Touching From A Distance, Deborah Curtis' book about her late husband Ian, couldn't have been bestowed with a much more apt title. It's not a memoir, in that the focus is on someone other than the author, but neither is it a conventional biography, which would imply at least the pretence of a dispassionate relationship with its subject, as well as assiduous research. What the title acknowledges is that she was never really in intimate connection with him, and that even that relation became more tenuous as they were further estranged.
It's worth pondering, then, what value the book holds. If you come to it wanting an insight into Joy Division and their brief success, then you'll be disappointed - as the author makes clear, she found herself increasingly deliberately and hurtfully excluded from their world. The band plus their manager Rob Gretton and label boss Tony Wilson closed ranks to such an extent that Curtis' affair with Annik Honore could be open knowledge to those within the inner circle, but a secret to those outside, like his wife. When she does mention the music, the writing is flat, lacking the vibrancy that such passages might have in the hands of an experienced music writer.

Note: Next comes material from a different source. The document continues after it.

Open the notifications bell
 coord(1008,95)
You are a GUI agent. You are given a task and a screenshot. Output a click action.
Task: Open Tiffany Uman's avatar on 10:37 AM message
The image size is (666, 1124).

Likewise, though, if you come to the book expecting revelations about Curtis' state of mind and inner torment, then you're likely to be disappointed too. Deborah Curtis maintains he was so good at shutting others out that only she was really able to see the tragic trajectory he was on, others (including Annik) being unable or unwilling to step in and help. But even then she appears to concede - perhaps more implicitly than explicitly - that even she never really knew what was going on in his head, that he was a solipsist who locked himself up to even those closest to him.
What we do learn about him is mostly negative: his self-obsession (albeit partly innocent, unable to connect to others), his complete hopelessness with organisation and money, his shirking of paternal responsibilities, his jealously possessive attitude towards his girlfriend/wife. In this, and in some of the more positive finer details, lie the book's merits - it unpicks the legend, it demythologises the myth, it indicates that this universally revered figure could actually be quite pathetic, and indeed that he was a young man with a wife and infant child, thereby underlining the very human collateral impact that his suicide would have.
Not that such demythologising is all so grim. On the contrary, there are several mentions in the book of tour japes and hi-jinx, childish tricks and acts of vandalism that hardly seem to square with the common perception of Joy Division as the gloomy harbingers of post-punk doom.
And yet what remains at the end - and what is brought out even more powerfully by Anton Corbijn in Control, the film of the book, than by Deborah Curtis' prose - is the sheer horror of the act towards which the reader knows the narrative is inexorably moving. Her discovery of the body, and later of Iggy Pop's The Idiot still spinning on the turntable, is enough to ensure that Curtis' final decision cannot be seen as romantic or courageous, but as cowardly and devastating.